▶ **Requirements**
Copy out every line of the records below word for word, leaving out the pictures.

********************

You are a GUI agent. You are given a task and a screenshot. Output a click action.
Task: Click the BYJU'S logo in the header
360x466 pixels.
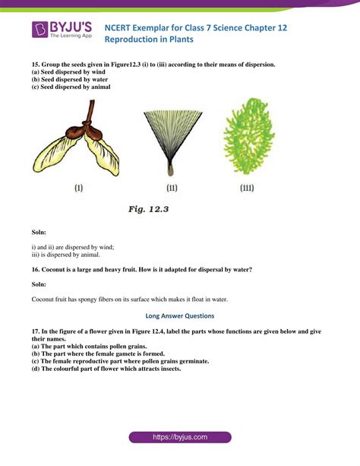62,30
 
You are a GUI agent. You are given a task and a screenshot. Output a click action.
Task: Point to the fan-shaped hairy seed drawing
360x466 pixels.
172,137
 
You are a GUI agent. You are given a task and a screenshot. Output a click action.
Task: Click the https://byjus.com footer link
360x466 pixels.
180,438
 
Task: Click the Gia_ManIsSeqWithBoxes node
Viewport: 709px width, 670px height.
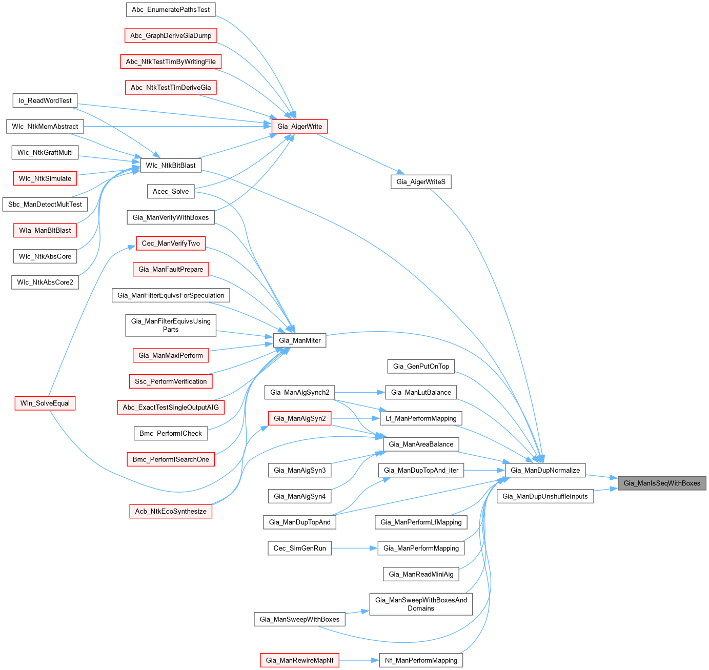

********************

▶ **Worked solution**
You are a GUI agent. You are given a task and a screenshot. Output a click action.
Task: Click the BYJU'S logo in the header
360x466 pixels.
62,30
 
You are a GUI agent. You are given a task and a screenshot. Output a click action.
Task: Point to the fan-shaped hairy seed drawing
360x466 pixels.
172,137
 
You are a GUI agent. You are given a task and a screenshot. Output a click action.
Task: Click the https://byjus.com footer link
360x466 pixels.
180,438
 
Task: Click the Gia_ManIsSeqWithBoxes node
Viewport: 709px width, 670px height.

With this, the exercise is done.